Mentre continuano le discussioni su un presunto "stallo" e "rallentamento" nel processo di soluzione, le valutazioni emerse dai corridoi dell'AKP hanno attirato l'attenzione. È stato riferito che figure all'interno del partito che seguono da vicino il processo hanno dichiarato che i negoziati sono in corso e che l'archiviazione definitiva del processo non è all'ordine del giorno.
L'editorialista di NEFES, Nuray Babacan, nel suo articolo di oggi, ha riportato l'approccio del partito al governo riguardo al processo di soluzione. Nell'articolo sono state incluse le valutazioni di alcuni esponenti dell'AKP sulla prosecuzione del processo.
"NON C'È ALCUNA VOLONTÀ DI RINUNCIARE O RIMANDARE"

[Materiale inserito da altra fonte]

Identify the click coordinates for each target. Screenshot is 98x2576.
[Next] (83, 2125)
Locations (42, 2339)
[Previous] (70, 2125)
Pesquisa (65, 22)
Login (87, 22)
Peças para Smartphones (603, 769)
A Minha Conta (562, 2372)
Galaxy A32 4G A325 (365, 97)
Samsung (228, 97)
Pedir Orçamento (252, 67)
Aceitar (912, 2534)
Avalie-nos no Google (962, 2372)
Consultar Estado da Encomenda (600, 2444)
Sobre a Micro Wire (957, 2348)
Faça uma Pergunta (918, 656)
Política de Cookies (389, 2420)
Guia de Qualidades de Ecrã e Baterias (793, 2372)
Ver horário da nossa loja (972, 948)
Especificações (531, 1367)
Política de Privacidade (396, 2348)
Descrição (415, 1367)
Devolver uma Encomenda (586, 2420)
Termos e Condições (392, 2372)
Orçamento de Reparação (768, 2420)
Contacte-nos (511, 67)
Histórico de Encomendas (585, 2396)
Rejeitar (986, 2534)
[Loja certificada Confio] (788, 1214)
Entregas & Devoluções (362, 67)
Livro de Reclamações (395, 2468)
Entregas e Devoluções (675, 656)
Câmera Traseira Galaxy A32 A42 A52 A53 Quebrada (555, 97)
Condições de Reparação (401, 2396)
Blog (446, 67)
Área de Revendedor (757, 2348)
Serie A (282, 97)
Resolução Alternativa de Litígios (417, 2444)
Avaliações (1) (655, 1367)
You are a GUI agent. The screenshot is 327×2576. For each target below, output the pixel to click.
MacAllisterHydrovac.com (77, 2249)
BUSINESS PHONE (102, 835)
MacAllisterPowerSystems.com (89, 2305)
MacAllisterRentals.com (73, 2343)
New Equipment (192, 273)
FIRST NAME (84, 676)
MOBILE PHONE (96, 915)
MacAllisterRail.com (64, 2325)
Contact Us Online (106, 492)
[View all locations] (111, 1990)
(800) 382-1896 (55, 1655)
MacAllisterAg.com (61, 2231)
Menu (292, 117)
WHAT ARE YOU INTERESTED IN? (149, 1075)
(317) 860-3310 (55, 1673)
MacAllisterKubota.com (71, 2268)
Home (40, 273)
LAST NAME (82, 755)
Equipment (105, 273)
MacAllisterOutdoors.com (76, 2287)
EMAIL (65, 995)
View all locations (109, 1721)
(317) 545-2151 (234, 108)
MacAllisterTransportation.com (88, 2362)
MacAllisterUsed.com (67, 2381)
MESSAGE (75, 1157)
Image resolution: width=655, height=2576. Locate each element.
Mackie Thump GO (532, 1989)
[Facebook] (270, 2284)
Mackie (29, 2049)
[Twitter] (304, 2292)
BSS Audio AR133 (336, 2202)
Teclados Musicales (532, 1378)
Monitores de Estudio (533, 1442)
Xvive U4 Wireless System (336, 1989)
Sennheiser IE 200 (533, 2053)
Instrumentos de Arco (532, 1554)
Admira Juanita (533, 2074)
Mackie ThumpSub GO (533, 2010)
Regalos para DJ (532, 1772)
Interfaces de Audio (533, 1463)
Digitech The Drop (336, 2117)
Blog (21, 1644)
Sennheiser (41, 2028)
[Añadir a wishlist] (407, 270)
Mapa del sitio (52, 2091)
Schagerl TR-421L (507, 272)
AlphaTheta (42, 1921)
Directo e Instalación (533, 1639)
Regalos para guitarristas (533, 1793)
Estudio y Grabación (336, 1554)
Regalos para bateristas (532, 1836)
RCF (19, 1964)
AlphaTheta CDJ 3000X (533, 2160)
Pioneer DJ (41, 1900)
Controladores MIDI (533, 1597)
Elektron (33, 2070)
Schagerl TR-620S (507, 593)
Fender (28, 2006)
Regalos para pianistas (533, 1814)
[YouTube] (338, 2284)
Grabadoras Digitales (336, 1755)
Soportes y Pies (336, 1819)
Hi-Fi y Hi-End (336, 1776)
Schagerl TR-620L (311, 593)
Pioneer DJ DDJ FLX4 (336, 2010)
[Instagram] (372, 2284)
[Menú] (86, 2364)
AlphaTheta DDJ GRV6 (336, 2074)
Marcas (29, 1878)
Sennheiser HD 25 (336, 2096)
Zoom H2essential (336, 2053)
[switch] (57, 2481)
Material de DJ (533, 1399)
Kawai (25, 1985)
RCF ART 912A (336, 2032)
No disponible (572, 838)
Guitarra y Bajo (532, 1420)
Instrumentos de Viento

Secondo le informazioni riportate da Nuray Babacan, le fonti dell'AKP coinvolte nel processo hanno sostenuto che la volontà del governo di portare a termine il processo di soluzione rimane intatta. Nelle valutazioni interne al partito, è stato riferito che sono state utilizzate espressioni come: "Non c'è alcuna mancanza di volontà nel governo di portarlo a termine. D'altronde, non ci sono altre opzioni".
Nelle stesse valutazioni, pur ammettendo che si sono verificate alcune difficoltà, è stata espressa l'opinione che il processo continuerà comunque ad avanzare. È stato riferito che le fonti dell'AKP hanno valutato che "questa è l'unica situazione che giova sia al Paese che ai calcoli del governo stesso".
Nei corridoi del partito è stato inoltre notato che prevalgono le espressioni: "Non c'è alcuna volontà di rinunciare o rimandare. Si sta solo continuando a negoziare su alcuni punti".
"IL CALENDARIO È FITTO, BISOGNA COMPLETARE ENTRO LUGLIO"
Nelle valutazioni fatte negli ambienti dell'AKP, è stato affermato che il processo sta procedendo secondo un calendario prestabilito. Secondo le informazioni di corridoio, l'obiettivo è completare alcuni punti critici entro il mese di luglio.
È stato riferito che le fonti del partito hanno valutato che "il calendario è fitto, tutto questo deve essere fatto entro luglio. Successivamente saranno necessari il monitoraggio e l'approvazione".
È stato dichiarato che non ci si aspetta che l'intero processo si concluda nel breve termine e che, insieme alle fasi di attuazione e monitoraggio, potrebbe estendersi su un periodo di circa un anno.
ANCHE IL CALCOLO DELLE ELEZIONI ANTICIPATE È ALL'ORDINE DEL GIORNO
È stato indicato che un altro tema che attira l'attenzione nei corridoi sono i possibili scenari di elezioni anticipate. Nelle valutazioni delle fonti dell'AKP, è stato affermato che il processo viene gestito insieme al calendario politico.
Secondo le informazioni riportate, alcuni esponenti all'interno del partito hanno espresso l'opinione che "se si mettono in conto anche i piani per le elezioni anticipate, non c'è il lusso di perdere tempo".